La legge 890 prevede che, nel caso in cui la notifica non vada a buon fine per assenza del destinatario o siano altre persone abilitate a ricevere il plico nel medesimo luogo dove deve avvenire la notifica, l’operatore postale deve informare il destinatario del tentativo di notifica mediante avviso in busta a mezzo lettera raccomandata con avviso di ricevimento, che deve essere altresì affisso alla porta d’ingresso oppure immesso nella cassetta della corrispondenza dell’abitazione, dell’ufficio o dell’azienda. In questo caso la notifica si perfeziona una volta trascorsi 10 giorni dalla spedizione della raccomandata informativa dell’avvenuto tentativo di notifica e del deposito dell’atto.

Secondo la Cassazione, nel caso in esame, la non applicabilità delle disposizioni della legge 890/1982 fa sì che, in caso di mancato recapito, la notifica si concretizzi trascorsi 10 giorni dalla data di rilascio dell’avviso di giacenza e del deposito dell’atto, o in alternativa, della data di spedizione della raccomandata informativa eventualmente inviata anche se non obbligatoria. A questo iter semplificato, introdotto dall’art.1, comma 161, della legge 296/2006 e giudicato legittimo dalla Corte costituzionale con l’ordinanza 104/2019, come detto, non possono essere applicate le regole della legge 890/1982.

In caso di mancata consegna dell’atto al destinatario presso il suo domicilio, quindi, non sussiste l’obbligo da parte dell’agente postale di inviare la raccomandata informativa dell’avvenuto deposito dell’atto presso l’ufficio postale o punto di deposito come invece previsto nel caso di “irreperibilità relativa”. La conseguenza è che in caso di notifica a mezzo posta degli avvisi di accertamento occorre fare riferimento al regolamento per l’espletamento del servizio postale universale (Dm 1/10/2008) che si limita a stabilire che i plichi non consegnati devono essere depositati presso l’ufficio postale e restano a disposizione per 30 giorni a decorrere dal giorno successivo al rilascio dell’avviso di giacenza.

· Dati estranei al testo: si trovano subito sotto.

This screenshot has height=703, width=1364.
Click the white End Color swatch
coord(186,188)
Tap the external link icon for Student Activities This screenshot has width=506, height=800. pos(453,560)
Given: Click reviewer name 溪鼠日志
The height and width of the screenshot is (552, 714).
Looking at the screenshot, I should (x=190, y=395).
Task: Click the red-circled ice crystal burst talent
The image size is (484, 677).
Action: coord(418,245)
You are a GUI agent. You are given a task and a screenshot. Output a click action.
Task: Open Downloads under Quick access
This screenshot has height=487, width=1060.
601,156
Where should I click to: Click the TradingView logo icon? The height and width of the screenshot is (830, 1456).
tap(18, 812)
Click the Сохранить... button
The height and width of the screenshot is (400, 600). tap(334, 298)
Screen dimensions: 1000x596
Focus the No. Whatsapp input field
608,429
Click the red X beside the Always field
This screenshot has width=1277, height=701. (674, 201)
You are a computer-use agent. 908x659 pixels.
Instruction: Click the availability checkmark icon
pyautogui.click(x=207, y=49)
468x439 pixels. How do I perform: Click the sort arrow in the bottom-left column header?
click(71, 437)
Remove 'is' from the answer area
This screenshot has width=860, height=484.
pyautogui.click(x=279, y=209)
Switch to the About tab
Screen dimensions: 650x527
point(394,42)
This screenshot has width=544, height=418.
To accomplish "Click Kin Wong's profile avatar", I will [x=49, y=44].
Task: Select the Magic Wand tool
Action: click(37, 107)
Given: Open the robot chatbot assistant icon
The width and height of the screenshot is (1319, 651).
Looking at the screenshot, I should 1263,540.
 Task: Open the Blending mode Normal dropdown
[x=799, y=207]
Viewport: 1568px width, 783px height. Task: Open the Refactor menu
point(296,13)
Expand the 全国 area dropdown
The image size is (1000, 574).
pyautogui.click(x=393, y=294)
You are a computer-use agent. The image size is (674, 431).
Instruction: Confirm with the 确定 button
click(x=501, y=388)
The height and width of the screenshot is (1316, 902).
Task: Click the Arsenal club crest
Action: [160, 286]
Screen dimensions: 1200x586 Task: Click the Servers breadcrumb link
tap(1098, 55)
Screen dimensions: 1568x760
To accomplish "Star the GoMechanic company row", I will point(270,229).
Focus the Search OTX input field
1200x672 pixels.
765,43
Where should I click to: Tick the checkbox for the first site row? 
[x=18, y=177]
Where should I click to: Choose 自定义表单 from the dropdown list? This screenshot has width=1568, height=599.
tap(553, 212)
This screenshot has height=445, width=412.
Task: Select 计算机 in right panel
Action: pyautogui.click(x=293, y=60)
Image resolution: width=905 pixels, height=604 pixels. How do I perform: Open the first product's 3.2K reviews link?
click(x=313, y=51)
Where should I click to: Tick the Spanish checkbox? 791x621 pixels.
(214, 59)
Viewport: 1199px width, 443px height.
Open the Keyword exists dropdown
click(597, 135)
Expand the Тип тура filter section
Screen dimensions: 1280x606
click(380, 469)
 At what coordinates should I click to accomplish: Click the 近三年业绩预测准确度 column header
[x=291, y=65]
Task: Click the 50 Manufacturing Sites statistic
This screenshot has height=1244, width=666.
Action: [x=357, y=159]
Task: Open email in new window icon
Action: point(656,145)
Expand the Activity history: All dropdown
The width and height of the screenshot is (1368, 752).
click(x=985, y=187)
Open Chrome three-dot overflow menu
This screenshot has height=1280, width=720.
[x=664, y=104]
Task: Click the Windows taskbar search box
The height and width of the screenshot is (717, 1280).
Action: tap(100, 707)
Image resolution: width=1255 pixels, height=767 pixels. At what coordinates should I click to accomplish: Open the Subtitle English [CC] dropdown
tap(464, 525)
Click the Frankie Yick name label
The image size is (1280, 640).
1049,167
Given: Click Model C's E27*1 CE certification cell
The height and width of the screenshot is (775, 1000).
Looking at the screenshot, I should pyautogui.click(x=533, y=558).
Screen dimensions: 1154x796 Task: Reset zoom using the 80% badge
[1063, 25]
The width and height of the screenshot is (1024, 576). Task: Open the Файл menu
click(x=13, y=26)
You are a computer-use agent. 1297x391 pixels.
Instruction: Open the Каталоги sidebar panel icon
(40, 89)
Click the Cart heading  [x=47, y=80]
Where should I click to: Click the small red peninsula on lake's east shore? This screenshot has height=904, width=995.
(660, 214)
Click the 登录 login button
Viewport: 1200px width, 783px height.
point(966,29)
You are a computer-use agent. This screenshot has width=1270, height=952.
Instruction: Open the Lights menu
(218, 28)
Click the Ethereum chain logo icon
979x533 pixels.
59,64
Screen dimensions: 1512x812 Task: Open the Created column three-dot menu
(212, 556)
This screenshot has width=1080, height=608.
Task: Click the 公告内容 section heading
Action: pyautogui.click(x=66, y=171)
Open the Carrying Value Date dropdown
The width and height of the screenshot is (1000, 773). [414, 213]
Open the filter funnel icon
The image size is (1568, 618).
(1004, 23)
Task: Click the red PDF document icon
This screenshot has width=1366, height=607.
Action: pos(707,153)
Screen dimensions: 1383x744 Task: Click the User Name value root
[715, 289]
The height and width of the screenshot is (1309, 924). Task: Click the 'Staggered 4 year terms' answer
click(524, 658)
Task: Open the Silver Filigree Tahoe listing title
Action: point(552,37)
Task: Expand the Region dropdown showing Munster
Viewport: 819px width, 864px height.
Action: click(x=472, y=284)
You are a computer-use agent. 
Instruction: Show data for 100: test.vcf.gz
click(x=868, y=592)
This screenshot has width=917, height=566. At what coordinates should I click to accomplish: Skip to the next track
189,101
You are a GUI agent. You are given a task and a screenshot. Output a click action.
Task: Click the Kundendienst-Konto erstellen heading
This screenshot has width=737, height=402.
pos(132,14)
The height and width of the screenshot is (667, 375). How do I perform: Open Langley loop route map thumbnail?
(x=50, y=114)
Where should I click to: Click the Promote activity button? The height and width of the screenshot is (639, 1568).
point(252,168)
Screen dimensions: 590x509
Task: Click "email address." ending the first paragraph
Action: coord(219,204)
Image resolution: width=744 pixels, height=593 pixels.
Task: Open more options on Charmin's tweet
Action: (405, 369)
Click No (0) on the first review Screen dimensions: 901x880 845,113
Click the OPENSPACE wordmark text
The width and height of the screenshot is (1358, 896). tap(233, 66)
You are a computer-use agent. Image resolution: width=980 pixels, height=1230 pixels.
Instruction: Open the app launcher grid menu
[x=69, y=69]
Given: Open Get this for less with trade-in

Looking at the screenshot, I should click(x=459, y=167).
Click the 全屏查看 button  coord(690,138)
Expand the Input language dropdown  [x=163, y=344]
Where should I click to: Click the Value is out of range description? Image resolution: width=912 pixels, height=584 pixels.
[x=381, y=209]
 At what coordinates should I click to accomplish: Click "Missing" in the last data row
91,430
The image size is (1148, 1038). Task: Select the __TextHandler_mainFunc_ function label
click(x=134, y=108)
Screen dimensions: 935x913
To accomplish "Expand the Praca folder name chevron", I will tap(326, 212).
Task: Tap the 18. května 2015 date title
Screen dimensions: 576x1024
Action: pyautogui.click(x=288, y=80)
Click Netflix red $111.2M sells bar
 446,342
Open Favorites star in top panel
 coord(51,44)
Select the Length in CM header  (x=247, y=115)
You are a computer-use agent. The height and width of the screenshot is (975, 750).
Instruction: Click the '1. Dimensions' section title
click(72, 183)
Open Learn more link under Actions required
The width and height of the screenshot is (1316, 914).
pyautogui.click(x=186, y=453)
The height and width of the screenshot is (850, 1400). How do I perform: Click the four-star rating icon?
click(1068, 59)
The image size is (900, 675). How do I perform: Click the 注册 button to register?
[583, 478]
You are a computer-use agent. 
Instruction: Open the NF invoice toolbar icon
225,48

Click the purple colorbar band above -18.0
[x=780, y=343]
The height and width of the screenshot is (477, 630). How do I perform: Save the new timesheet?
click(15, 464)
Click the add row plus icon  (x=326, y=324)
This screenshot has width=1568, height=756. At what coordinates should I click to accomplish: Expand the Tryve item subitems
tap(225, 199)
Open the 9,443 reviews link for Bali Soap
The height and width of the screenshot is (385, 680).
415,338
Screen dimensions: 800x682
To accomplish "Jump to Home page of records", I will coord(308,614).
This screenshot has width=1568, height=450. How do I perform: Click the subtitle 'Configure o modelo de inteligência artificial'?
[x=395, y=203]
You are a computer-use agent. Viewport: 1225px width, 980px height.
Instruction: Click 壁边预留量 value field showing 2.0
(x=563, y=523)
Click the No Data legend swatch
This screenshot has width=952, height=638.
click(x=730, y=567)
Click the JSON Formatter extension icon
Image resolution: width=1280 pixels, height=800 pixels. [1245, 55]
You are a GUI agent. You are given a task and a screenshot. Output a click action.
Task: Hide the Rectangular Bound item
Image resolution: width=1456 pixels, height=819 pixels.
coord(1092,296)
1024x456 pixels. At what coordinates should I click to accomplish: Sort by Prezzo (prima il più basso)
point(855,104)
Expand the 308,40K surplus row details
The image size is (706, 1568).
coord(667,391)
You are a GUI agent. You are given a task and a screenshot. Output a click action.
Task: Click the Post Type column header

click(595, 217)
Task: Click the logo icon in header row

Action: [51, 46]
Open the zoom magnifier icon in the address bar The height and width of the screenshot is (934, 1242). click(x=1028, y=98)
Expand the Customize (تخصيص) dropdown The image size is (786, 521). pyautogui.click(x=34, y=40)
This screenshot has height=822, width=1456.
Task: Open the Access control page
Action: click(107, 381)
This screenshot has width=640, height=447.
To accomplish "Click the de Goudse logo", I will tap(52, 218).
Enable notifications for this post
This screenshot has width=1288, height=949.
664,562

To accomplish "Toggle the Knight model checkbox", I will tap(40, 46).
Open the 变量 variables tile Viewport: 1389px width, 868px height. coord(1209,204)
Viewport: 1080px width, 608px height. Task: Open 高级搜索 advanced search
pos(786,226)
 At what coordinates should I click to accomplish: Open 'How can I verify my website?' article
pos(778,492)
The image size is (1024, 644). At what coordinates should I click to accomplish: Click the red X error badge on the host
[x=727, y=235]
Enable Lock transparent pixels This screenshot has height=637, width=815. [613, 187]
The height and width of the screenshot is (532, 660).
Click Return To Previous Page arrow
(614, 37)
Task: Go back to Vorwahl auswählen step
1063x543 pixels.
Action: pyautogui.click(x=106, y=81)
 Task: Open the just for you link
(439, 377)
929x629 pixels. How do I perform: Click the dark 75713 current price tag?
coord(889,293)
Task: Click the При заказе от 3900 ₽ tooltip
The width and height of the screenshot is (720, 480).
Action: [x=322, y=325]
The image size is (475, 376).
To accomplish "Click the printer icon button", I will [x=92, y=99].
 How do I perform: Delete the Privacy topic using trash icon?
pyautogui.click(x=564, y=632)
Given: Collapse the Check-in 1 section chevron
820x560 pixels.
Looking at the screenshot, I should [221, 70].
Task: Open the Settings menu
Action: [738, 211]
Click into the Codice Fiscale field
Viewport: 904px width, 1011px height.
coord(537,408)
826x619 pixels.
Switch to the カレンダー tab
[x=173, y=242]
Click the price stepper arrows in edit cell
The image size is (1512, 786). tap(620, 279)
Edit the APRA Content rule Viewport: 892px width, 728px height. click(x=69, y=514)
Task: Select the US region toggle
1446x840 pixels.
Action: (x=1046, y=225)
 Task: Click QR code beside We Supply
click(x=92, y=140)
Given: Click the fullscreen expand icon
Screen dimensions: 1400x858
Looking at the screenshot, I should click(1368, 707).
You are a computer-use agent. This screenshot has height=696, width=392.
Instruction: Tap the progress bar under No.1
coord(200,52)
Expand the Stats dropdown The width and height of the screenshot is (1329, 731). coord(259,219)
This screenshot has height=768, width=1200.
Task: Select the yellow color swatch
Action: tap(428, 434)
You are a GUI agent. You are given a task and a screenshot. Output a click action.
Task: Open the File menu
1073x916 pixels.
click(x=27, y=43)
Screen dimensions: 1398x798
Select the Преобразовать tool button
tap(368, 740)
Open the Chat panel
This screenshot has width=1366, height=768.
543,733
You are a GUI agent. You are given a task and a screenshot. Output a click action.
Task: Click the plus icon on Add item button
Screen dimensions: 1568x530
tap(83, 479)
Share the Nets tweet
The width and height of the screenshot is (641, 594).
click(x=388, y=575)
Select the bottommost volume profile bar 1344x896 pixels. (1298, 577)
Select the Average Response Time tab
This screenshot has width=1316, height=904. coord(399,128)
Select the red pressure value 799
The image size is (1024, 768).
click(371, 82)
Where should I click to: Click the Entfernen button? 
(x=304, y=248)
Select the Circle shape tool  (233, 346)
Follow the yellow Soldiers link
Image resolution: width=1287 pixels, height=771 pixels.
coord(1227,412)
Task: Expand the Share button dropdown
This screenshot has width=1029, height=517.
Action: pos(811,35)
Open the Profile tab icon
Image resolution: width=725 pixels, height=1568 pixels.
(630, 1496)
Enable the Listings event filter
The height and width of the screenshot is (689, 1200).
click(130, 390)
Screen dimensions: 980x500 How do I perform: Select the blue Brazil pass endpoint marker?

Per la Cassazione poi, il momento esatto in cui la notifica a mezzo posta si perfeziona, va ricercato bilanciando l’interesse del notificante e quello del destinatario, applicando anche alla notifica a mezzo posta, per analogia, le regole della legge 890/1982. La stessa quindi si verificherà passati 10 giorni dalla data di rilascio dell’avviso di giacenza (o dal ritiro del piego se precedente), tenuto conto dell’assenza dell’obbligo della raccomandata informativa nella notifica ex comma 161 della legge 296/2006. Infine, è bene ricordare che deve essere rispettato il principio costituzionale di assicurare al contribuente l’effettiva possibilità di conoscibilità dell’atto, si realizza consentendo allo stesso di essere «rimesso in termini» laddove dimostri, anche sulla base di idonei elementi presuntivi, di non aver avuto conoscenza effettiva dell’atto per causa a lui non imputabile.